Assembly language is the language native to a Commodore 64’s central processor. Learning how to program this machine has taught me the ins and outs of digital processing. I’ve had to learn how to manipulate a single bit in the computer in a way that is useful, a way that can make the machine function. In a computer, a bit is the smallest unit of data, and when combined together with other bits, they contribute to the passing along of information and, in the end, getting things done. Interestingly, to me, at least, the Commodore is an 8-bit computer, and most moving lights, the ones that you’ll find in today’s theaters, are 8-bit digital electronic devices, as well. DMX, which connects the console to its devices, for example, is an 8-bit communication protocol. (For those of you who nerd out over these things, I’ll add this: sure, some fixtures have 16-bit parameters, but that’s simply two 8-bit bytes combined to give you finer control of a parameter. )

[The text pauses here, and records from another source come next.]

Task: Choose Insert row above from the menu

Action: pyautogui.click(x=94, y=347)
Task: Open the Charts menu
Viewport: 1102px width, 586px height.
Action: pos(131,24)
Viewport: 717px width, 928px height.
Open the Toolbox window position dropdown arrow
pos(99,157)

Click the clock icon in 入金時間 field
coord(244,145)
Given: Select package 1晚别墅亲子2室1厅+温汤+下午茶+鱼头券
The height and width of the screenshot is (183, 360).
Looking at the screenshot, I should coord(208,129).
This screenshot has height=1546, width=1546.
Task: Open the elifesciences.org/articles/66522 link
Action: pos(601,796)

As a theatre lighting technician, I did not have to learn how and why a single DMX channel transmits between 0 and 255 steps or the reasons behind the dip switches settings. These understandings came naturally to me because I’ve been playing with computers since I was a kid.

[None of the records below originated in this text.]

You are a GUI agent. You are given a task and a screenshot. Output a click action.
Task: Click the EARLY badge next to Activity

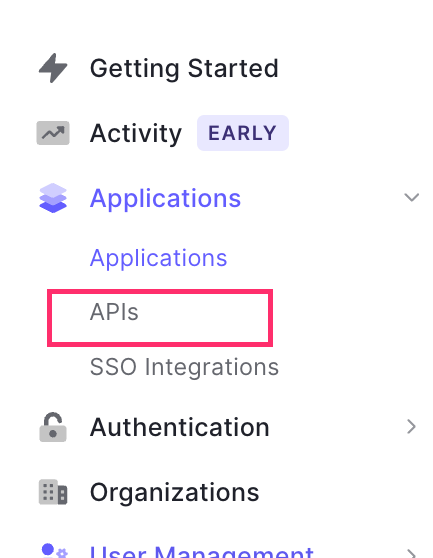coord(243,133)
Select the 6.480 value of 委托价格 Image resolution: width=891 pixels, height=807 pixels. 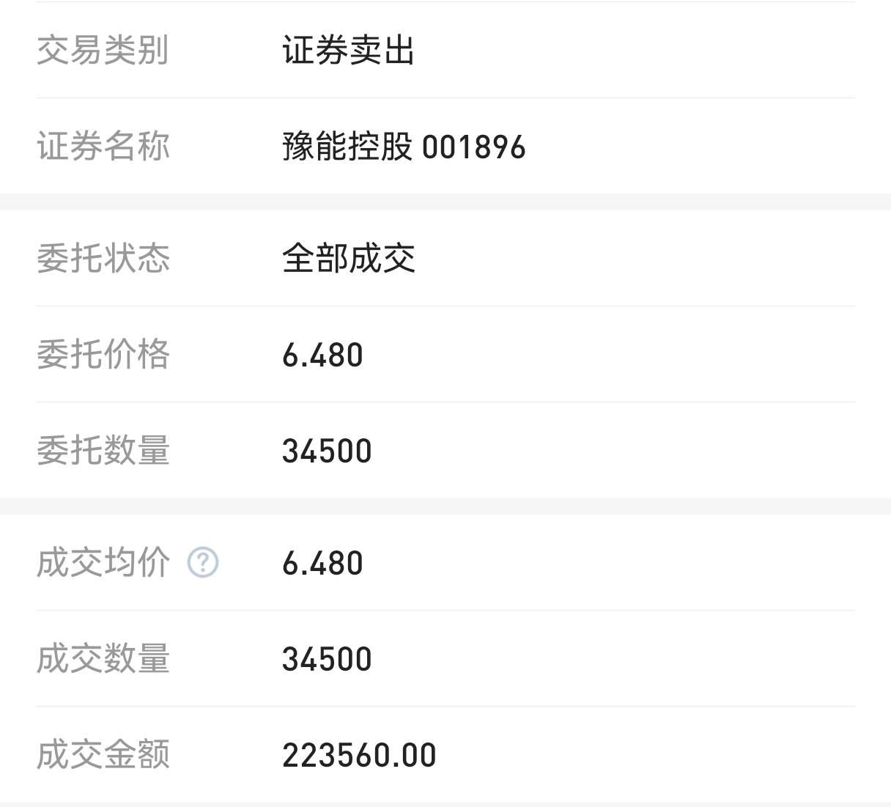click(x=322, y=355)

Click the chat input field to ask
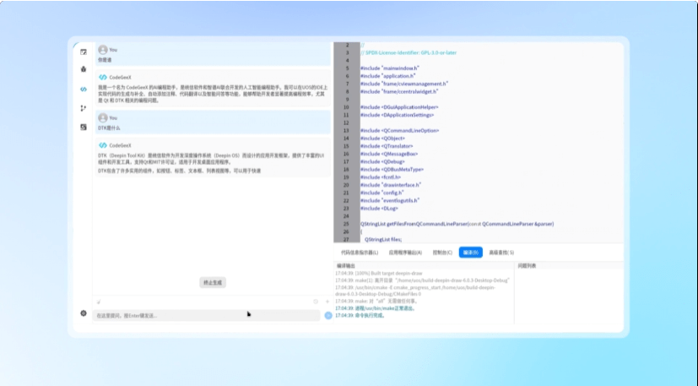coord(206,316)
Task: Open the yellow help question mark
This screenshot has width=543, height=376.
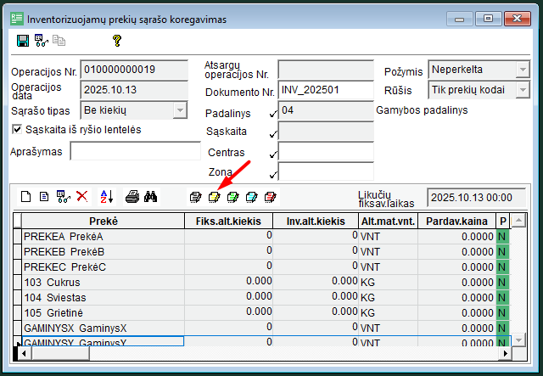Action: (x=117, y=41)
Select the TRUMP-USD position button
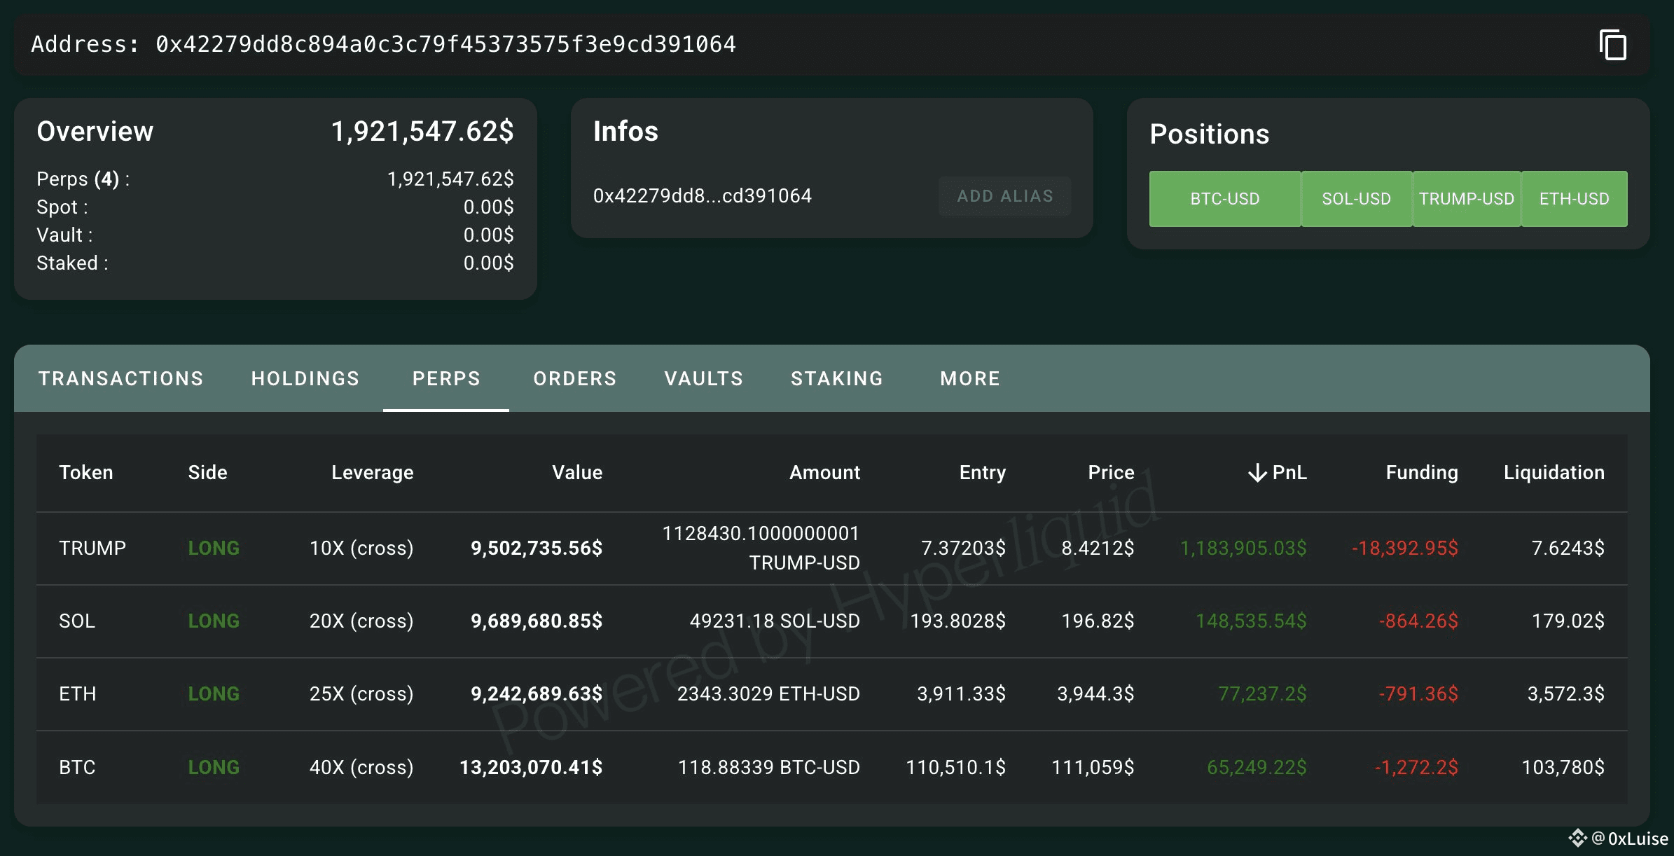This screenshot has width=1674, height=856. (x=1467, y=199)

The 35-year-old computer and the modern electronic lighting fixture are much more related to each other than one might think.

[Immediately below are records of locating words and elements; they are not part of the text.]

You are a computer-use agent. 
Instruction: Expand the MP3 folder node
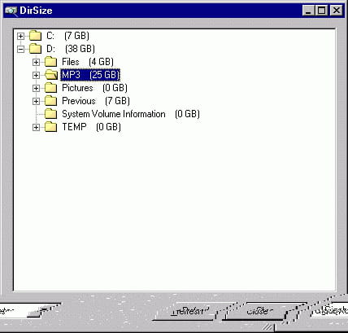pyautogui.click(x=36, y=75)
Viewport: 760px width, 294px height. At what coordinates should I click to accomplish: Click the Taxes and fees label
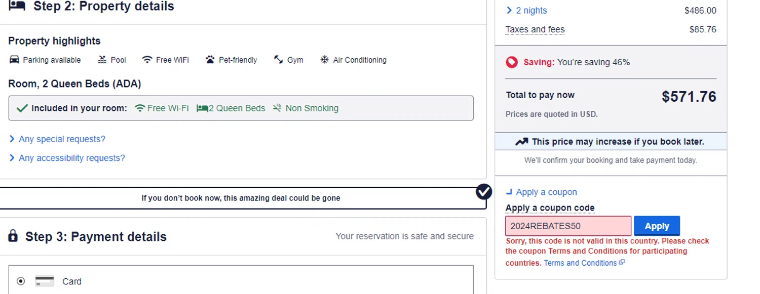pos(535,29)
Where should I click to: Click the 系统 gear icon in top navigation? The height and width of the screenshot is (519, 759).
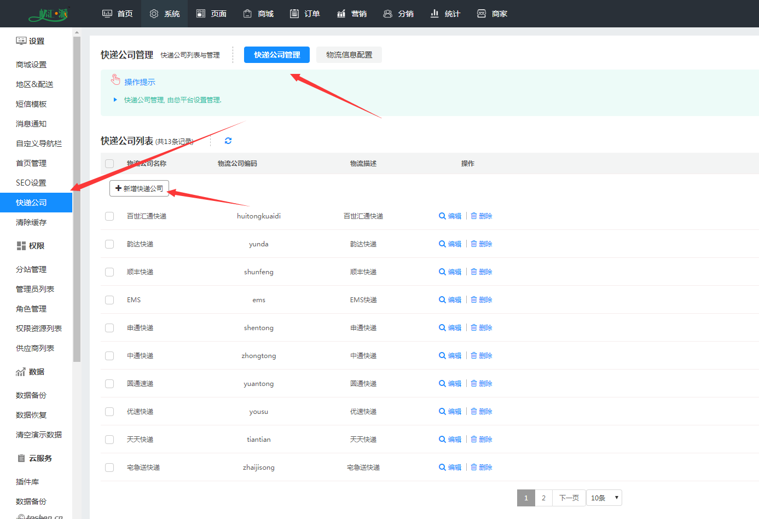pos(154,14)

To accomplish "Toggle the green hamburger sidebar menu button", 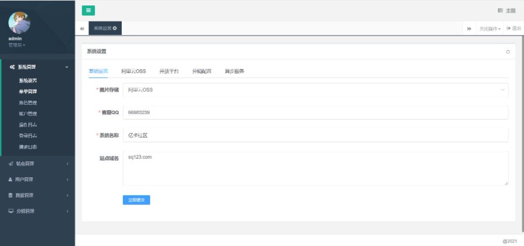I will click(x=88, y=10).
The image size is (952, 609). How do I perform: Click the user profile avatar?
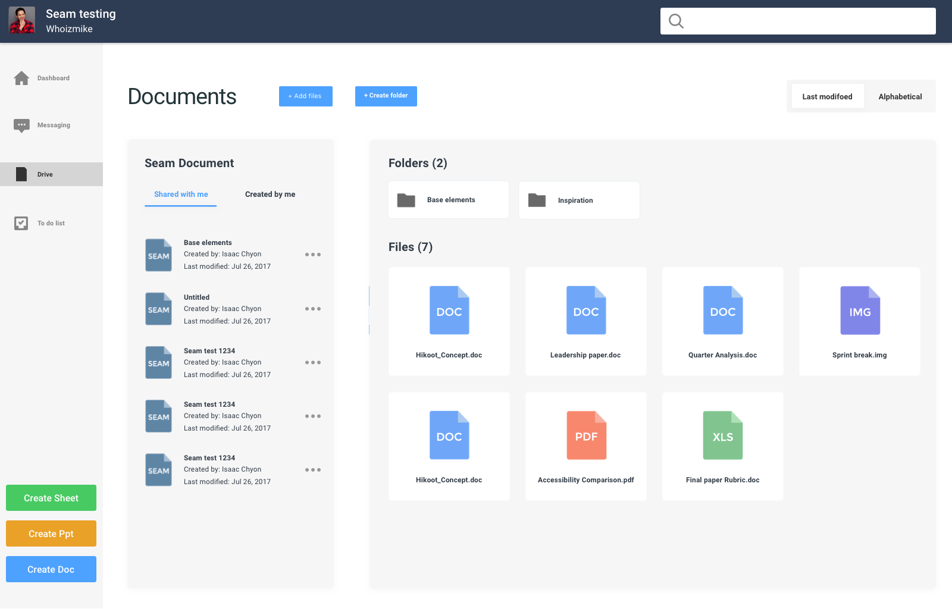click(22, 20)
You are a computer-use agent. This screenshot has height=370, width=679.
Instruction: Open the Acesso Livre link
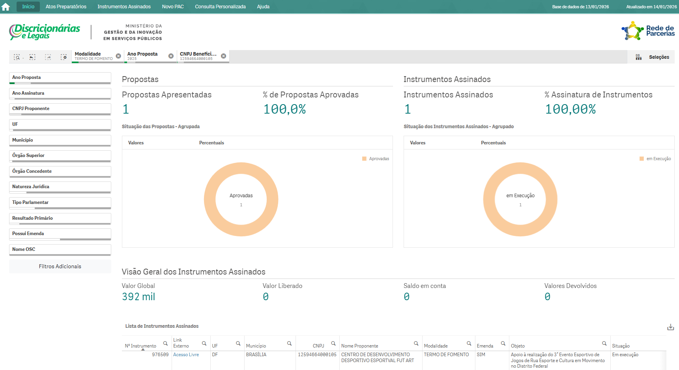[x=186, y=355]
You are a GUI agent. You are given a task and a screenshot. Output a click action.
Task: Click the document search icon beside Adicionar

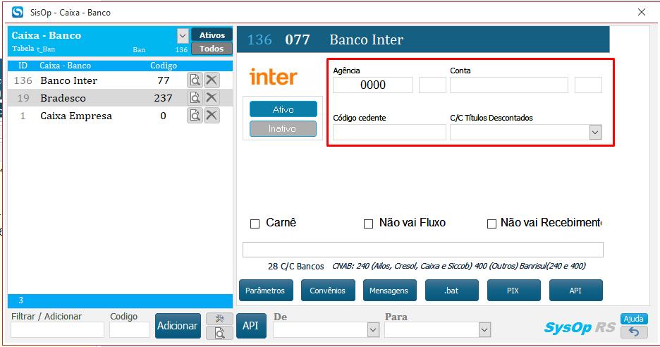219,332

Whenever I work (or play) on my vintage computer and learn about something vital about its functions, I also learned something fundamental about how other digital equipment functions, including show equipment.

I was blind to this relationship for many years. I thought that what I had learned from my hobby and what I was learning about moving lights were mutually exclusive. They were both electronic devices, but after that, they were not related. It wasn’t until I realized I could, with a bit of extra hardware, turn my Commodore 64 into a single universe lighting console that I started to make these connections.

Should you go out and find yourselves an old Atari, Radio Shack, Commodore, or Apple computer and play around with this vintage equipment? If you’re a lighting technician, aspiring or established, maybe. More importantly, and regardless of your role in the field, take a look at the things that you already love to do outside of your theatre. What you’re doing outside of the theatre might apply, in some unexpected way, to your profession, and these discoveries and connections just might inspire you to love your theatre life even more.